## WORK TO COMPLETE
In the entries below, find the line with "You are a GUI" and the line with "Task: Select the Apache Web Server name", then retype both and everything between them exactly. Do not copy the pictures.

## DATASET EXTRACT
^^^^^^^^^^^^^^^^

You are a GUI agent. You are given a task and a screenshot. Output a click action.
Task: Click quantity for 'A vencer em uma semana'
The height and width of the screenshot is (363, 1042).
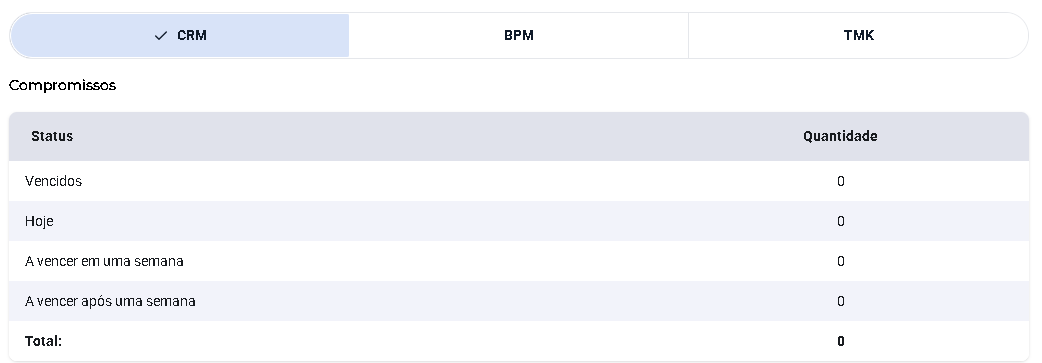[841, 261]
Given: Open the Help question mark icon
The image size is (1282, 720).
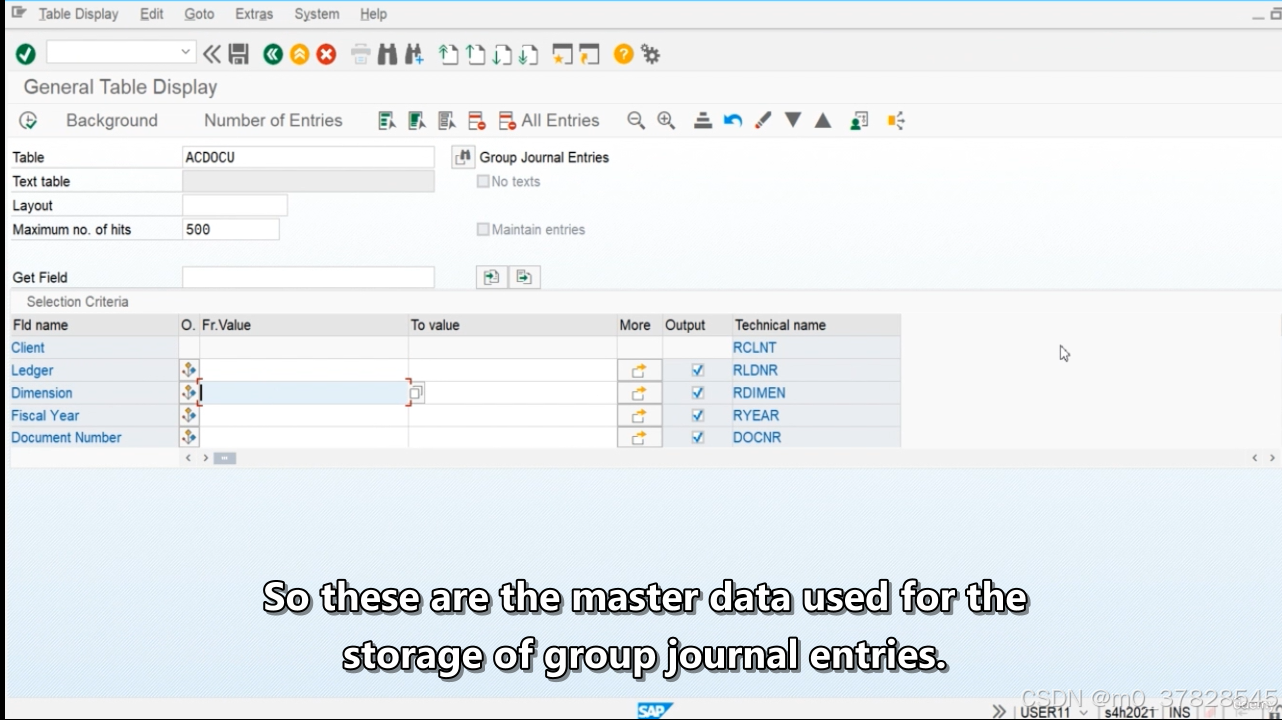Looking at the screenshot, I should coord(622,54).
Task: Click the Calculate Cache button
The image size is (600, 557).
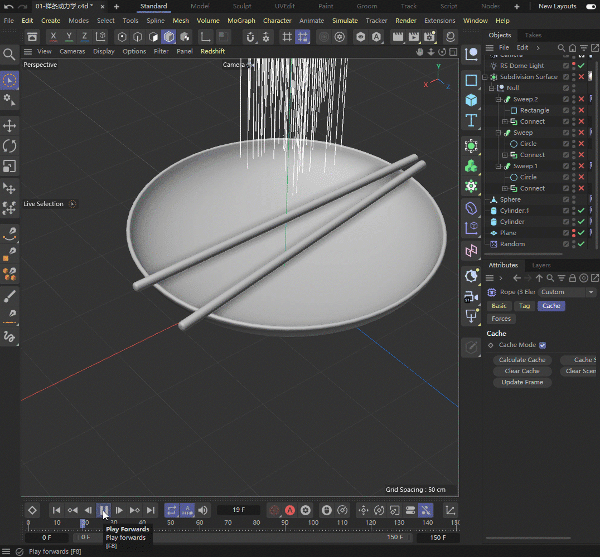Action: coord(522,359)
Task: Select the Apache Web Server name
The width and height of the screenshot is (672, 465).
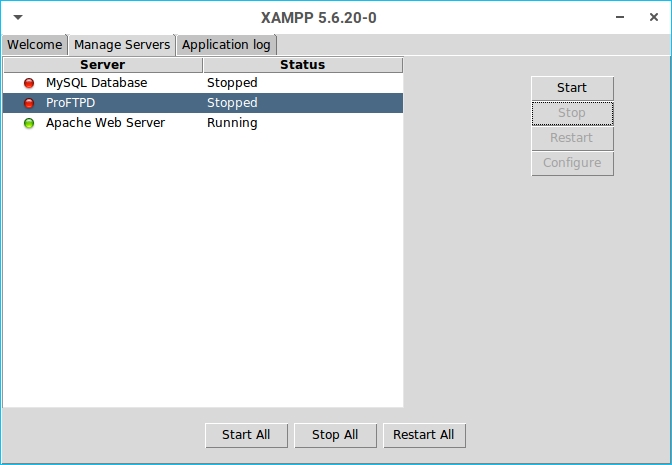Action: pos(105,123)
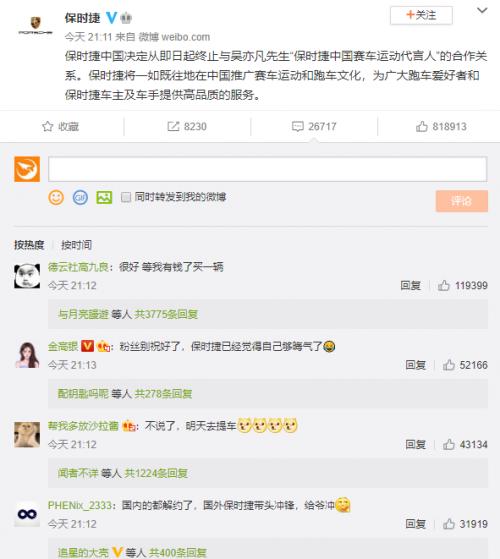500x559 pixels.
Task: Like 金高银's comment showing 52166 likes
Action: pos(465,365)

^^^^^^^^^^^^^^^^

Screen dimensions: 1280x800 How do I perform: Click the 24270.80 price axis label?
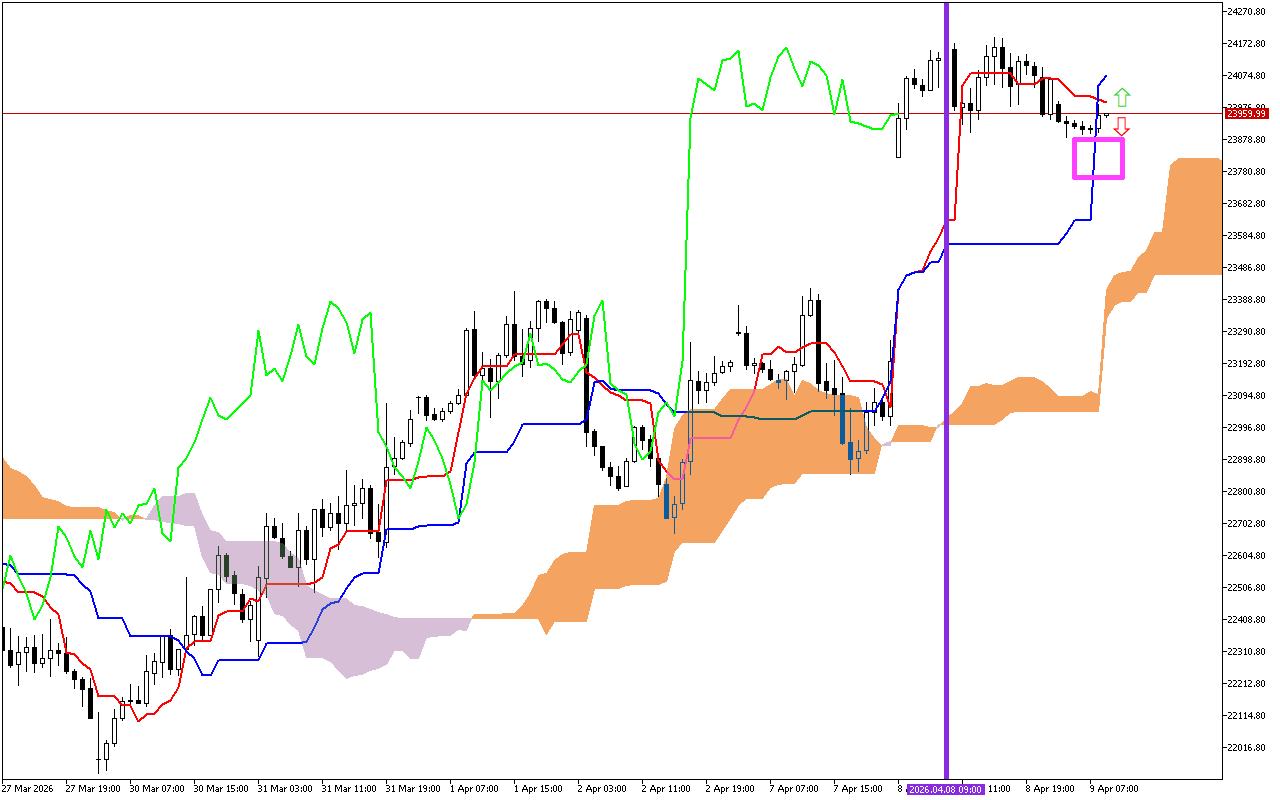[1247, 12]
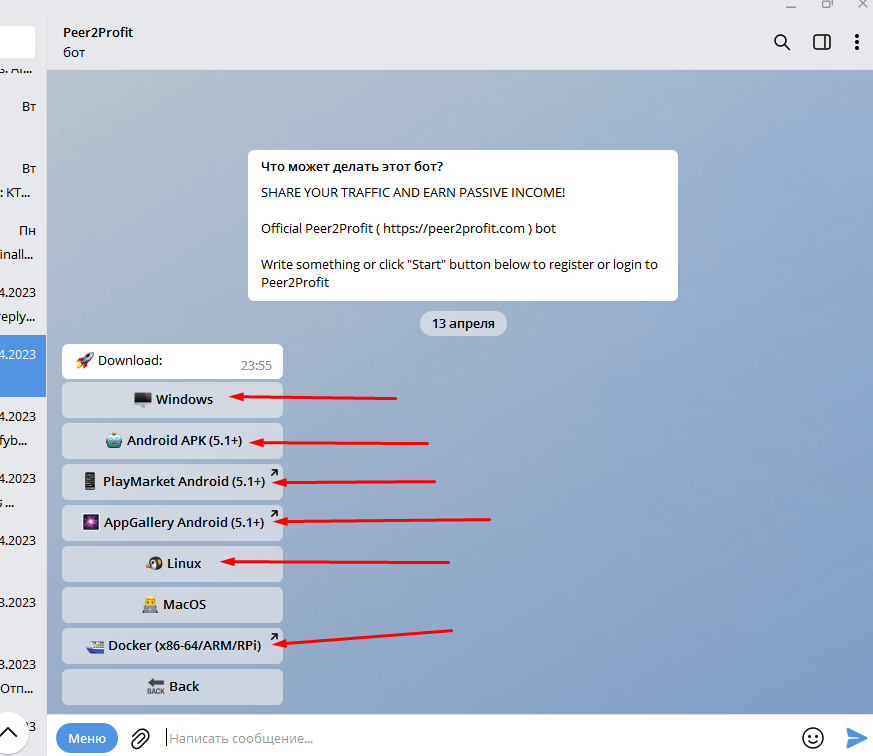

^^^^^^^^^^^^^^^^

## RESPONSE TO THE EXERCISE
You are a GUI agent. You are given a task and a screenshot. Output a click action.
Task: Click quantity for 'A vencer em uma semana'
The height and width of the screenshot is (363, 1042).
[841, 261]
Given: Open the Help question mark icon
The image size is (1282, 720).
Looking at the screenshot, I should coord(622,54).
Task: Click the Calculate Cache button
The image size is (600, 557).
Action: coord(522,359)
Task: Select the Apache Web Server name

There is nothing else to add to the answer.